Elle se ternit doucement. Demain il n’y aura plus rien. Seule restera la silhouette
d’un arbre sans feuille qui n’exprime rien. On entendra le vent…
Sirandou, 3°D, Collège Victor Hugo
Il n’y a plus personne nulle part… Peut-être un
cheval, à gauche… Aucun bruit…
Adel, 3°A, Collège Henri IV
Encore des ruines derrière le photographe… Du
vent et du silence…
Célia, 3°1, Collège Pierre Brossolette
J’imagine qu’à gauche il y a le vide… Le rien… Et au loin, on entend des moteurs et une musique très calme…
Adel, 3°A, Collège Henri IV
Il pourrait y avoir un train rempli de passagers, qui passe en faisant un bruit assourdissant. Les gens ne s’entendraient plus parler durant quelques secondes… Ils pourraient froncer les sourcils, tant le bruit est insupportable…. Ils ne se rappelleraient pas qu’on est dimanche et que c’est jour de chasse… Ils ne penseraient pas à la forêt, à gauche… Ils n’imagineraient pas qu’ils puissent être les prochaines victimes de ces coups de feu répétés…

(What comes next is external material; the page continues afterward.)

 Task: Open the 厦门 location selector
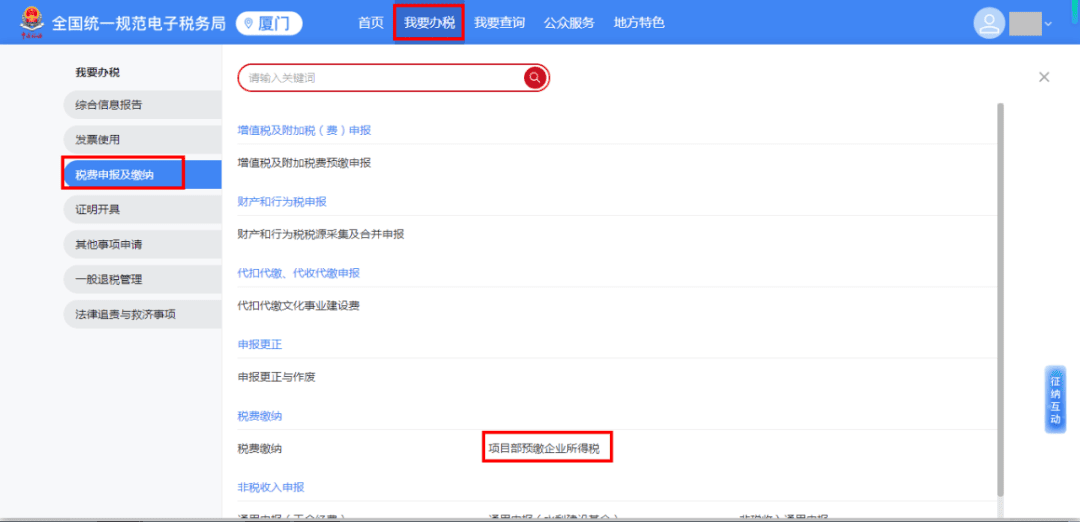tap(270, 23)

Manon, 3°A, Collège Henri IV
Il pourrait y avoir des turbines sous l’eau et une chaudière sous le sable.
M Nowack, 3°A, Collège Henri IV
Peut-être des requins sous l’eau. Non. Un seul. Un requin qui apparait tout d’un coup et la joie se transforme en peur… Et la mer bleu devient rouge…
Zlatan, 3°A, Collège Henri IV
Derrière, dans le dos du photographe, il y a un panneau où il y marqué « Sortie »…
Hamza, 3°D, Collège Victor Hugo
Une heure avant, la piscine à vagues était encore vide… On n’entendait que le silence… Tout était calme avant l’ouverture…
Romanos, 3°A, Collège Henri IV
En fin d’après-midi, les personnes commenceront lentement à partir. Petit à petit, la plage reviendra d’abord calme, puis se videra… On n’entendra plus que le va-et-vient des vagues… Et peut-être aussi le silence d’une journée achevée…
Alicia, 3°1, Collège Pierre Brossolette
Dans un instant, un enfant qui ne sait pas nager va se jeter dans l’eau… Il va se débattre pour essayer de remonter à la surface… Il essayera, mais rien à faire : il se noiera… Les parents, inquiets, le chercheront partout…
Mathieu, 3°A, Collège Henri IV
Je pense qu’il y a eu un tremblement de terre… Ce jour où il faisait très beau… Les gens étaient dehors, heureux, et tout d’un coup, tout s’est effondré… Tout a été détruit…
Oumaima, 3°1, Collège Pierre Brossolette
Il y a eu un bombardement de l’armée… Ce n’était pas la guerre… Ils étaient en train de faire un test… Au loin, on voit les avions militaires qui s’éloignent… Tout autour les gens approchent…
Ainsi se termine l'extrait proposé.